* Exercise *
Below are records; copy every line in them that holds the word "icon".

* Data records *
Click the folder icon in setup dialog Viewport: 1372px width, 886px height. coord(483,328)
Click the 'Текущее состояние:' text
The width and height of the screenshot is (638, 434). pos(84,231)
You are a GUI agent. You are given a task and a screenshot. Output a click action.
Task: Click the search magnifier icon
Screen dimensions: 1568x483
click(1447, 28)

==

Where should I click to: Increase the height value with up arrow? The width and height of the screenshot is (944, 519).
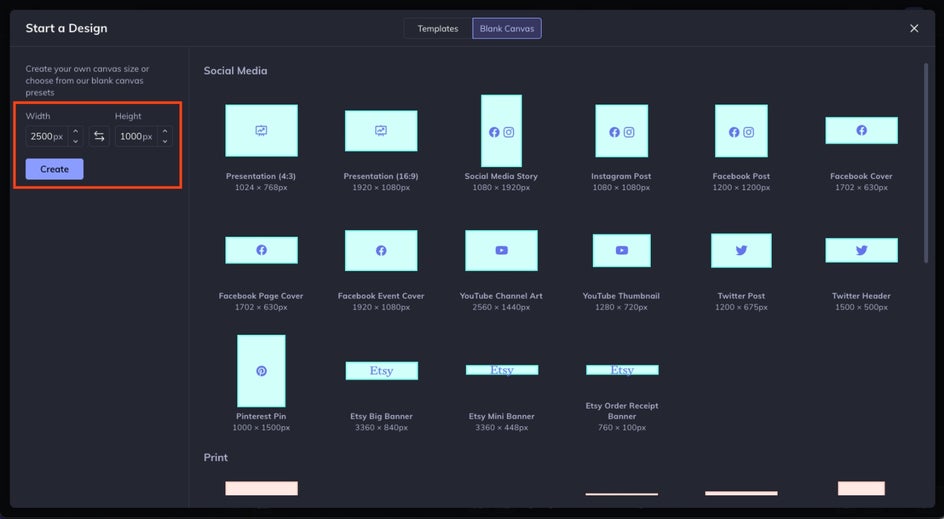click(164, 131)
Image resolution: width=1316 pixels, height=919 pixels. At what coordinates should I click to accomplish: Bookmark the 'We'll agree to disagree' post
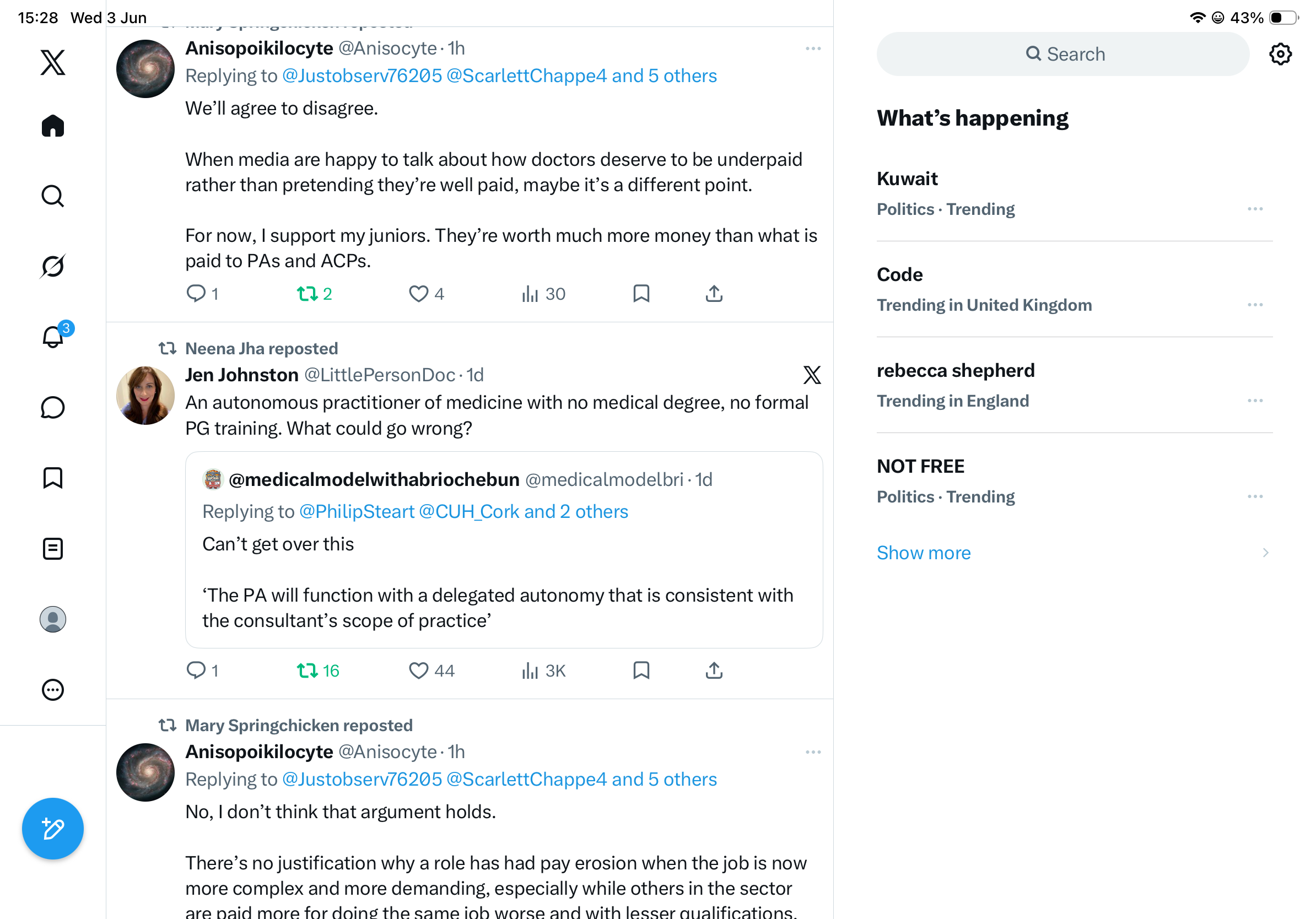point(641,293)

* Answer section *
Click the folder icon in setup dialog Viewport: 1372px width, 886px height. coord(483,328)
Task: Click the search magnifier icon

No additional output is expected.